↓↓↓
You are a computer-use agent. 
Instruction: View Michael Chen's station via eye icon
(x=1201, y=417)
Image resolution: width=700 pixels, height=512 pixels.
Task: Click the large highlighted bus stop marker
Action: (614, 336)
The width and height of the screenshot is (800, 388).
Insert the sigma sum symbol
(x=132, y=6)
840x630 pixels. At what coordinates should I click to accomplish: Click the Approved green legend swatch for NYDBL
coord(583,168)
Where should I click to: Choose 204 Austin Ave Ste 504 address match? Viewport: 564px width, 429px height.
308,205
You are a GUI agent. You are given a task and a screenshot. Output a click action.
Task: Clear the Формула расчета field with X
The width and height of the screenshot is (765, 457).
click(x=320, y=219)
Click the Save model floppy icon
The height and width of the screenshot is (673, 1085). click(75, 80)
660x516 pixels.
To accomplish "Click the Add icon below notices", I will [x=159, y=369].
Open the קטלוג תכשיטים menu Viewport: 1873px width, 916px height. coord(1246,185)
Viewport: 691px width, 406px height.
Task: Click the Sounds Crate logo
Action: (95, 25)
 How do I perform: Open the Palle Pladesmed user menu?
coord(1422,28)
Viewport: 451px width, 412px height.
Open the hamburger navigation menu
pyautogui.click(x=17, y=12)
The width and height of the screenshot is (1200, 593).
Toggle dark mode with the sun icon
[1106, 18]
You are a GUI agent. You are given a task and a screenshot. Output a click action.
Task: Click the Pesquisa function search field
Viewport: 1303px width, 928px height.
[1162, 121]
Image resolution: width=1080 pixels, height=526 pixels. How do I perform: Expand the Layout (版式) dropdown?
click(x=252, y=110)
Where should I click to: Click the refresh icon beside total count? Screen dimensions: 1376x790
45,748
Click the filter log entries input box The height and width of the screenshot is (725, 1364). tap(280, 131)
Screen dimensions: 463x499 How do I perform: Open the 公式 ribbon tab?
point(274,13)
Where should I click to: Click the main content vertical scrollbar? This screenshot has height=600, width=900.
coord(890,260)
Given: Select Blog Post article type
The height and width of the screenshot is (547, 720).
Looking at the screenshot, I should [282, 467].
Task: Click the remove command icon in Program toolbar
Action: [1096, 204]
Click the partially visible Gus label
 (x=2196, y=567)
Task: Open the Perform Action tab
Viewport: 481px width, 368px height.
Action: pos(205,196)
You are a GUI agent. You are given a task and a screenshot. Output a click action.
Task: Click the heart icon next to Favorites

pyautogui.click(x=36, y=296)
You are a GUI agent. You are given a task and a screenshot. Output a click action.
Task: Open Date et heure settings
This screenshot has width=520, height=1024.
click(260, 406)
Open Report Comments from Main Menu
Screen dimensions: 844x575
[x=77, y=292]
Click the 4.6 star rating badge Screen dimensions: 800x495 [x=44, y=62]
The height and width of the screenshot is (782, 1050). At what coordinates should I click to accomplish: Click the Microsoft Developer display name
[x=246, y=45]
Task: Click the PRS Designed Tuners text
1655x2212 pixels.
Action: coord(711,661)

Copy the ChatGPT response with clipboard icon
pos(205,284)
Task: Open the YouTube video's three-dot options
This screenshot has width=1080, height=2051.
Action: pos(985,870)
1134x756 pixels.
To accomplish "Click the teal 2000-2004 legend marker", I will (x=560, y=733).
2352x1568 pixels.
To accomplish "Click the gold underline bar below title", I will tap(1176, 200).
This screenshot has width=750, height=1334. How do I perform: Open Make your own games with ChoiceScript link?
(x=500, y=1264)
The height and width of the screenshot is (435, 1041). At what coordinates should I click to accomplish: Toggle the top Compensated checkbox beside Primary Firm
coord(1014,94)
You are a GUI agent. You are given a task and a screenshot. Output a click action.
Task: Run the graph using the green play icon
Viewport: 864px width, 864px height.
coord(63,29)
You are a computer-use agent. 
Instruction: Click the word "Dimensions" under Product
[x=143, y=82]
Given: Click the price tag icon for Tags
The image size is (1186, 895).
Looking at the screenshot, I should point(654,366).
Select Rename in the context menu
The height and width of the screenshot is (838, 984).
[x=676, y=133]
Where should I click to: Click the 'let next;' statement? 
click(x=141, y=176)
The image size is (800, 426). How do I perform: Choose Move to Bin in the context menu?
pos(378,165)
↑↑↑
EXERCISE GOAL: When you retype the data above, start at its first line, stop after the line containing "The width and height of the screenshot is (800, 388).", and leave out everything else.

REPLY TO THE EXERCISE:
You are a computer-use agent. 
Instruction: View Michael Chen's station via eye icon
(x=1201, y=417)
Image resolution: width=700 pixels, height=512 pixels.
Task: Click the large highlighted bus stop marker
Action: (614, 336)
The width and height of the screenshot is (800, 388).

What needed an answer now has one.